Parmi les LT CD4, les lymphocytes mémoires sont les cibles préférentielles du VIH et constituent les principaux réservoirs viraux [135-137]. Comparés aux cellules naïves, ils expriment fortement la molécule CCR5, ce qui les rend beaucoup plus susceptibles à l’infection [138-140].

Comme les lymphocytes mémoires sont composés de différentes sous-populations, des études effectuées au niveau du sang périphérique montrent que la population TCM est celle qui présente le taux le plus élevé d’ADN viral [37, 141]. Etant donné que les lymphocytes du sang périphérique ne représentent que 2% de tous les lymphocytes, la dynamique cellulaire observée dans le sang ne reflète pas toujours ce qui se passe réellement dans les organes profonds.

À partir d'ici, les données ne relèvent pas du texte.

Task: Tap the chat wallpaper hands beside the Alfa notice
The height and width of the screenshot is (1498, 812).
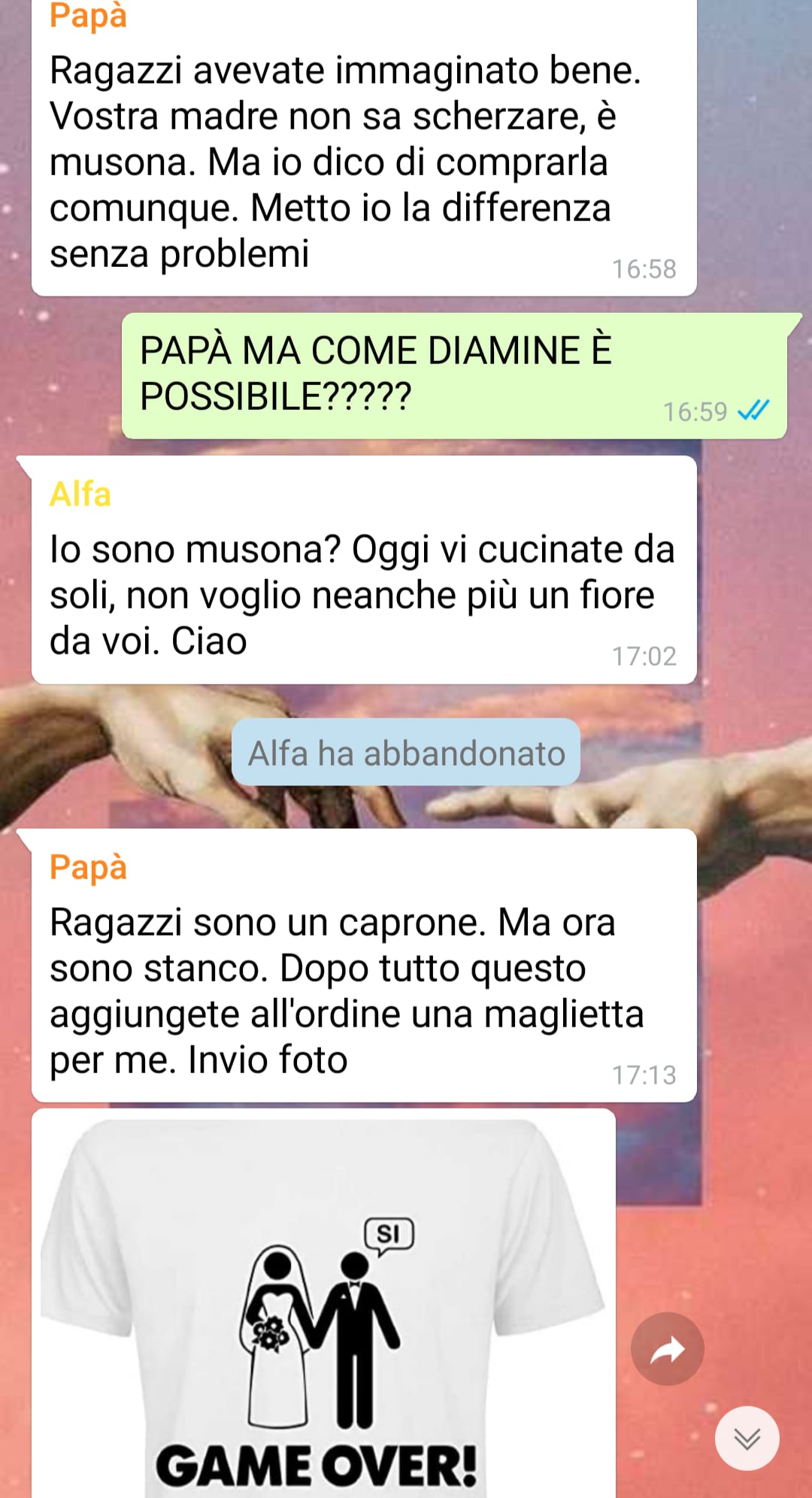Action: click(x=113, y=752)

Au sein des tissus lymphoïdes périphériques et profonds, une perte importante des LT CD4 mémoires est observée durant la primo-infection et surtout au moment du pic de la CV plasmatique [37]. Comme ces cellules mémoires sont constituées par différentes sous-populations, quelques études se sont focalisées sur l’infection des différentes sous-populations lymphocytaires T CD4.

Une étude réalisée par Xu Y et al chez des macaques a montré que les cellules Tfh au niveau des ganglions sont infectées au même niveau que les cellules mémoires non Tfh durant les phases aigües et chroniques de l’infection. Dans cette étude, les niveaux d’expression de PD-1 et de CD127 ont été utilisés pour séparer les différentes sous-populations mémoires [142]. Une étude publiée par Perreau M et al, utilisant les marqueurs CXCR5, PD1 et BCL-6, a montré qu’au niveau des ganglions de patients en phase chronique d’infection, les cellules Tfh sont les sous-populations les plus infectées comparativement aux autres cellules mémoires [143]; ce qui pourrait favoriser leurs dysfonctionnements au cours de l’infection à VIH.

À côté des cellules mémoires, les cellules naïves constituent une proportion considérable de LT CD4 [37]. Il a été montré que même les LT CD4 naïves peuvent être infectées par le virus et intégrer l’ADN viral [141, 144]. Différemment des cellules mémoires, leurs chromatines sont moins décompactées, limitant l’intégration de l’ADN viral [145].